I'm trying to figure out the name of a table top game we played as kids with just pencil & paper and involves cannons, tanks and soldiers...

The Dead Mule School of Southern Literature has a piece of short fiction that includes a description of the game I remember:

"Eddie had shown Seemueller a cool game. Each of the boys meticulously drew an army on the side of a sheet of paper, and then took turns scratching a pencil line as fast as he could across from his guys to Eddie’s guys. Scritch! and Seemueller’s cannon takes out a line of infantry guys. Eddie’s turn, scritch! The black pencil line runs right through a tank."

I'd love a description as intricate as the Wikipedia paper football entry.
posted by hrbrmstr to Sports, Hobbies, & Recreation (11 answers total) 15 users marked this as a favorite
 
Best answer: Our version (NJ, learned from a friend around 1977) didn't involve soldiers, just tanks, and was called "Tanks" or after one friend made a slip of the tongue, "Tinks".

I wrote up the basic rules some times ago (good lord, nearly 10 years ago according to the date in the file).

Does that help?
posted by fings at 8:19 PM on March 23, 2009 [3 favorites]


Response by poster: @fings it most definitely helps! i completely forgot about the movement part. it's precisely what i was looking for!
posted by hrbrmstr at 8:49 PM on March 23, 2009 [1 favorite]


The version of this that I played in junior high was called STAB. The basic rules of play were the same as in fings's description, but instead of a field of rocks you drew large islands connected by bridges, and instead of a row of tank dots, you started with the letters S T A B. Each letter stood for a different unit: Subs could only travel on water and could go under bridges, Tanks worked the same way fings describes but couldn't travel on water, Airplanes could move whatever they wanted, and Boats also only travelled on water. There was definitely a difference between subs and boats but I'm not sure what it was - possibly boats couldn't go under bridges. Instead of drawing a circle to represent units, you drew the letter of the unit. For larger games, multiple pieces of looseleaf were taped together and people used different coloured pens or pencils to distinguish their teams.
posted by oulipian at 9:00 PM on March 23, 2009 [2 favorites]


Around 1981 I played a post-Star Wars variation of this in Northern California where the only units were angular space fighters. You would flick your finger against the pencil to make your starfighter cut through another ship and move to a new spot. I wish someone would write a Flash version of it.
posted by Kirklander at 9:21 PM on March 23, 2009


Ooh, STAB sounds like fun! Out of curiosity, when and where did you guys learn your games? The whole thing strikes me as one of those pieces of childhood culture, passed from kid to kid for generations, evolving over time.
posted by fings at 9:23 PM on March 23, 2009


This is, quite simply, the coolest thing I have ever encounter on Mefi. Bar none.
posted by phrakture at 9:28 PM on March 23, 2009


I'm 18 years old, and I played this all the time in middle school in Texas (read: five years ago). So it's definitely still being passed along.

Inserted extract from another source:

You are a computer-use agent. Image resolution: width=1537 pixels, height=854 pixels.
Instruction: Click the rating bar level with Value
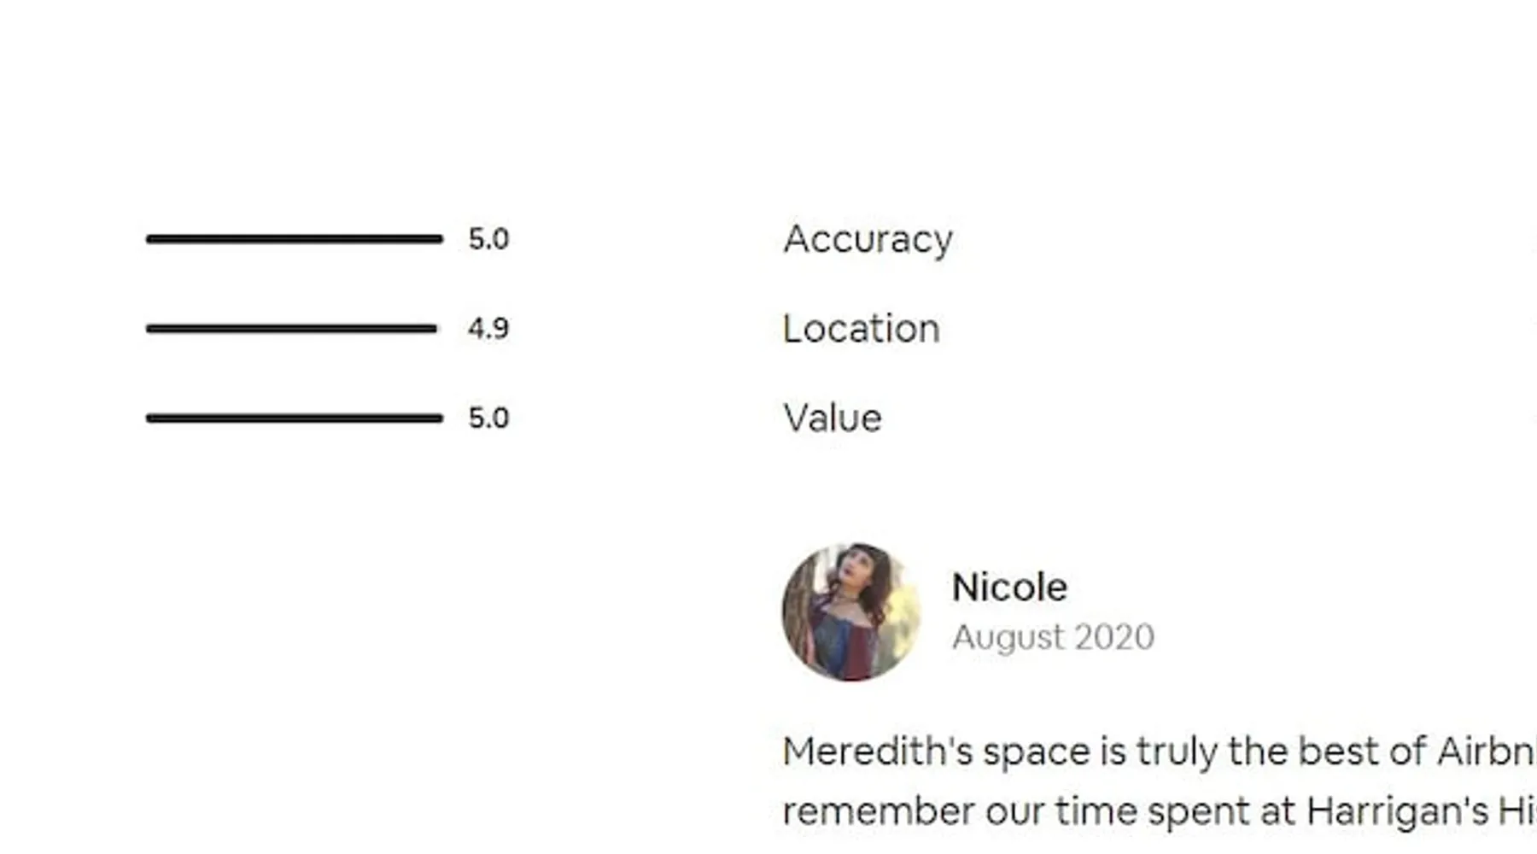click(x=295, y=418)
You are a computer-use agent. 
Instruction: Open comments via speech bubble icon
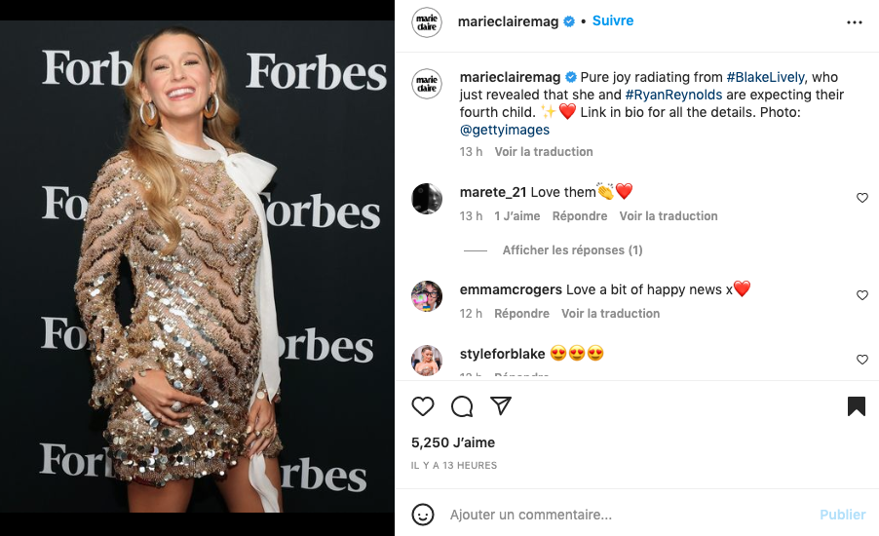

And yes, it's pretty cool.
posted by Precision at 9:39 PM on March 23, 2009


I played the same version as oulipian, in singapore, during the 80's.
posted by nomisxid at 6:39 AM on March 24, 2009


STAB was something I learned from junior-high classmates in Atlantic Canada in the early 90s.
posted by oulipian at 7:51 AM on March 24, 2009


Response by poster: @oulipian STAB == double-plus good!
posted by hrbrmstr at 11:20 AM on March 24, 2009


Response by poster: @fings I learned my variant in grade/middle school. Friends shared it with me.